Jean-Michel Blanquer a déjà réussi un exploit. En près de cinquante numéros (celui-ci est le quarante-neuvième), c’est la première fois que nous publions une « une » optimiste, ou disons positive. Très raisonnablement, certes, et non sans une pointe d’angoisse. Il y a une bonne dose de volonté dans notre optimisme. Mais une dernière chance, c’est mieux que pas de chance du tout. Et il y a quelques raisons d’y croire. C’est ce que disent les professeurs qui ont participé à ce numéro et beaucoup d’autres qui, il est vrai, partagent une certitude : en quarante ans, l’école de la République a connu un véritable naufrage. Elle se révèle bien incapable d’accomplir sa mission telle que l’a définie Natacha Polony au cours de son dialogue avec le nouveau ministre de l’Éducation nationale, le 25 août : former des hommes libres. Et aussi d’apprendre à tous les enfants de France à lire, écrire et compter, ce qui serait un bon début.

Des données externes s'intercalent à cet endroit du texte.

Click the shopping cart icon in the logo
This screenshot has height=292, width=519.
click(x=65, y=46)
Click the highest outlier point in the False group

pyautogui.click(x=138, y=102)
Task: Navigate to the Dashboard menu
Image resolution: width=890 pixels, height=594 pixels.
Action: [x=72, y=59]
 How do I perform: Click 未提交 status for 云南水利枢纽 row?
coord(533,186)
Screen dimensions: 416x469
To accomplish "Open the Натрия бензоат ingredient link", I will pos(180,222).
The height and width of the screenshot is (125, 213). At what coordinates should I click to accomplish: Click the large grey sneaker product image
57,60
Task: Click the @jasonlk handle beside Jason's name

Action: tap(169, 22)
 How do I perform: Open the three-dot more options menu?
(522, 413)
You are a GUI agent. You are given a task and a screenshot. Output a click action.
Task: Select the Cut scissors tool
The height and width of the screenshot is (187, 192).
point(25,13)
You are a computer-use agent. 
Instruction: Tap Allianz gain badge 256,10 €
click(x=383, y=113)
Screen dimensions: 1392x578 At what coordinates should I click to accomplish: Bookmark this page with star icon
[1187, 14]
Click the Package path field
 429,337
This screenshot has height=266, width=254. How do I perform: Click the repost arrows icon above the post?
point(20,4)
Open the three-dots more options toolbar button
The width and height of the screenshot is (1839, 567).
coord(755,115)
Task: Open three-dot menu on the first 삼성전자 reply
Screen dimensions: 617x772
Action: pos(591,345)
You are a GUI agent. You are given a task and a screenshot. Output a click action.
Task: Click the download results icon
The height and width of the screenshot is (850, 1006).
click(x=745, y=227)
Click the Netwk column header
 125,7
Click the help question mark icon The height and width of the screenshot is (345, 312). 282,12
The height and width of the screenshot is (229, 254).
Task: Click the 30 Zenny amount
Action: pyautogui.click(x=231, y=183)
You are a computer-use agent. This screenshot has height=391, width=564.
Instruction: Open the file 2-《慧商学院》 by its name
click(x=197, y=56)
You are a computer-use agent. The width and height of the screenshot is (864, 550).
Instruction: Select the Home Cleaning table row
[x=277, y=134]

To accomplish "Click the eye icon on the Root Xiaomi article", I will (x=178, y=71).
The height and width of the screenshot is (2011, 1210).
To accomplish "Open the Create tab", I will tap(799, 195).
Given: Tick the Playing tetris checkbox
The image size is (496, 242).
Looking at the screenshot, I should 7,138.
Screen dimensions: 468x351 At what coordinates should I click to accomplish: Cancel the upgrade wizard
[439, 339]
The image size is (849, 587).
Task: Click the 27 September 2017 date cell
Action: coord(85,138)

Jean-Michel Blanquer est soucieux de ne pas jeter de l’huile sur le feu de nos querelles scolaires. On le comprend. Il doit faire ministre de tous les Français, y compris de cette fraction du monde enseignant et de la société qui était favorable aux réformes de Najat Vallaud-Belkacem parce qu’elle croit, sincèrement, que le mal de notre école se nomme élitisme. Le ministre affirme que les pays qui réussissent en matière d’éducation sont ceux qui parviennent à une forme d’union nationale. Sauf que pour se réconcilier, il faut être d’accord sur le récit. Or, sur l’école, la controverse entre « pédagos » et « républicains » – ou entre héritiers de Bourdieu et héritiers de Péguy – est d’abord une bataille sur les faits.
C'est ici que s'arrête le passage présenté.